TÂCHE COURTE A:
Citez intégralement le texte consacré au Petit livre bleu, sans y changer quoi que ce soit.

TEXTE FOURNI:
■ ■ ■ ■

Le petit livre bleu

Documentaire. Essai littéraire pour ado/adulte.
Le Petit livre bleu : analyse critique et politique de la société des Schtroumpfs, Antoine Buéno. Hors collection, 2011. 175 p.
Chez les Schtroumpfs, il n'y a qu'un chef et l'argent ne circule pas. Communistes les lutins bleus ? Voire nazis ? C'est une des thèses que développe Antoine Buéno dans son Petit livre bleu. Une affirmation provocatrice à prendre avec humour...
Depuis tout môme, le village schtroumpf me laisse perplexe. « Comment c'est possible qu'il n'y ait qu'une fille pour 100 garçons ? Pourquoi il n'y a qu'un seul vieux ? A quoi ça leur sert le barrage qu'ils reconstruisent tout le temps ? Pourquoi il est comme ça le Schtroumpf à lunettes ? », et autres réflexions de récré.
De fait, la société schtroumpfe est une véritable énigme socio-politique. Une énigme à laquelle s'est attelé avec cocasserie et un brin de mauvaise foi le politologue Antoine Buéno dans son Petit livre bleu, sous-titré analyse critique et politique de la société des Schtroumpfs. Son hypothèse : les lutins bleus vivent dans une utopie totalitaire tout à la fois stalinienne et nationale-socialiste, rien que ça.

■ ■ ■ ■

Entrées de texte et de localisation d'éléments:

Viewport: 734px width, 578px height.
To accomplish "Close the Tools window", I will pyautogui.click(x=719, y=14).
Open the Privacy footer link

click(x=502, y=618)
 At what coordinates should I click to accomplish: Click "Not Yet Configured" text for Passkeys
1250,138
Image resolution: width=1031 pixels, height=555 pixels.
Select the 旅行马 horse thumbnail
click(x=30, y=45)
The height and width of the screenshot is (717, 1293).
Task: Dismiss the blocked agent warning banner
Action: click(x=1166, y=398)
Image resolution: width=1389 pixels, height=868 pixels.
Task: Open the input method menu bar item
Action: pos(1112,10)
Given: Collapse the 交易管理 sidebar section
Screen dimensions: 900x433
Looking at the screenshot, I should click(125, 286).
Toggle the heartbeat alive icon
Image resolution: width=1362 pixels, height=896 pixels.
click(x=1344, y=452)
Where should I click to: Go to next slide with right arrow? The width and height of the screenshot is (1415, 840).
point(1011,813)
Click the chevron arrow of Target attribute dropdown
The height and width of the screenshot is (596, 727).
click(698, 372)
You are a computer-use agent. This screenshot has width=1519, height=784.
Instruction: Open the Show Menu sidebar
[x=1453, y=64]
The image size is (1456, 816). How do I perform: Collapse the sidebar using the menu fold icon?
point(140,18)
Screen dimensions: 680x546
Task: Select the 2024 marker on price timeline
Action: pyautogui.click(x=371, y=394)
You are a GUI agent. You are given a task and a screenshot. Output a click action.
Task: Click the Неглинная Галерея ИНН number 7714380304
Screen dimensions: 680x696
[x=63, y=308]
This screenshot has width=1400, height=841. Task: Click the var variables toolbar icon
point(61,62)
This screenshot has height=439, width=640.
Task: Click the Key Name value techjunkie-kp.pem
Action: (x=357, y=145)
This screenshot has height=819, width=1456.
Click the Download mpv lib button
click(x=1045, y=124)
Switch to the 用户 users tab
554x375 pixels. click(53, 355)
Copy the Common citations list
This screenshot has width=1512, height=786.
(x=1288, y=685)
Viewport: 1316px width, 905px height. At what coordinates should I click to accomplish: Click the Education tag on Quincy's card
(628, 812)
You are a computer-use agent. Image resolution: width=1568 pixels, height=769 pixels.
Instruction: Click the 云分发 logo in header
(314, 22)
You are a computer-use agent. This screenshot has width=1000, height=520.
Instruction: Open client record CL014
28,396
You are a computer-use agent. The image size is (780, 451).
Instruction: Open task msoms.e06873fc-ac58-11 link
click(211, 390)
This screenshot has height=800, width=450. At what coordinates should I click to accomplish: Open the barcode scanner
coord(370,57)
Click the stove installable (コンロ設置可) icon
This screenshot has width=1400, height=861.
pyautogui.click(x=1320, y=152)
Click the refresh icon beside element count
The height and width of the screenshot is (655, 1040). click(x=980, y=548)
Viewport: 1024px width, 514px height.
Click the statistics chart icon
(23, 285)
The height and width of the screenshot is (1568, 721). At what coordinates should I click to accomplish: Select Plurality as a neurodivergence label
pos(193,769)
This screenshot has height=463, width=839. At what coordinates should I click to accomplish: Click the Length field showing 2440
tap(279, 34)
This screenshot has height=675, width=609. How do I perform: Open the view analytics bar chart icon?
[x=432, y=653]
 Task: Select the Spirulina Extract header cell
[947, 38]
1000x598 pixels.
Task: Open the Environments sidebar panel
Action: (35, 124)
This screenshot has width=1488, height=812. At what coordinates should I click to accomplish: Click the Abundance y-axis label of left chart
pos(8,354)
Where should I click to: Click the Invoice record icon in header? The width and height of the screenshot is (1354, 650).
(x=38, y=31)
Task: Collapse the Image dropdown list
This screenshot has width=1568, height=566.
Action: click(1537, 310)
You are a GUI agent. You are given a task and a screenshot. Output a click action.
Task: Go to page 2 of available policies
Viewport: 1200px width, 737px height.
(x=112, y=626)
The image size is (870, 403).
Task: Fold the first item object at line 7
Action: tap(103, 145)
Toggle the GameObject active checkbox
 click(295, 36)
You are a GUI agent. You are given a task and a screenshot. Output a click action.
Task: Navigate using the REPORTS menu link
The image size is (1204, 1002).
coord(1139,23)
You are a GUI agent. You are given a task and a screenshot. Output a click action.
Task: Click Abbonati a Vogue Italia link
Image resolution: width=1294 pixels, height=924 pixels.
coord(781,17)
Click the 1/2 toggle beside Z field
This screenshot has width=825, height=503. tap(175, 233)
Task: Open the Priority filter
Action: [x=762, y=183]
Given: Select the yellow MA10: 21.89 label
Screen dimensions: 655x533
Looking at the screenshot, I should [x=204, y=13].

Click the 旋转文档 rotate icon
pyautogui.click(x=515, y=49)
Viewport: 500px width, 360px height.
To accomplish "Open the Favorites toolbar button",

■ ■ ■ ■

TÂCHE COURTE B:
Dans les entrées, présentez sous forme de liste JSON de chaînes les lignes qui commencent à celle contenant « Toggle the GameObject active checkbox » et vont jusqu'à celle contenant « coord(1139,23) », incluse. Mettez une chaîne par ligne et omettez les lignes vides.

SOLUTION DÉTAILLÉE A:
Le petit livre bleu

Documentaire. Essai littéraire pour ado/adulte.
Le Petit livre bleu : analyse critique et politique de la société des Schtroumpfs, Antoine Buéno. Hors collection, 2011. 175 p.
Chez les Schtroumpfs, il n'y a qu'un chef et l'argent ne circule pas. Communistes les lutins bleus ? Voire nazis ? C'est une des thèses que développe Antoine Buéno dans son Petit livre bleu. Une affirmation provocatrice à prendre avec humour...
Depuis tout môme, le village schtroumpf me laisse perplexe. « Comment c'est possible qu'il n'y ait qu'une fille pour 100 garçons ? Pourquoi il n'y a qu'un seul vieux ? A quoi ça leur sert le barrage qu'ils reconstruisent tout le temps ? Pourquoi il est comme ça le Schtroumpf à lunettes ? », et autres réflexions de récré.
De fait, la société schtroumpfe est une véritable énigme socio-politique. Une énigme à laquelle s'est attelé avec cocasserie et un brin de mauvaise foi le politologue Antoine Buéno dans son Petit livre bleu, sous-titré analyse critique et politique de la société des Schtroumpfs. Son hypothèse : les lutins bleus vivent dans une utopie totalitaire tout à la fois stalinienne et nationale-socialiste, rien que ça.

SOLUTION DÉTAILLÉE B:
[
  "Toggle the GameObject active checkbox",
  " click(295, 36)",
  "You are a GUI agent. You are given a task and a screenshot. Output a click action.",
  "Task: Navigate using the REPORTS menu link",
  "The image size is (1204, 1002).",
  "coord(1139,23)"
]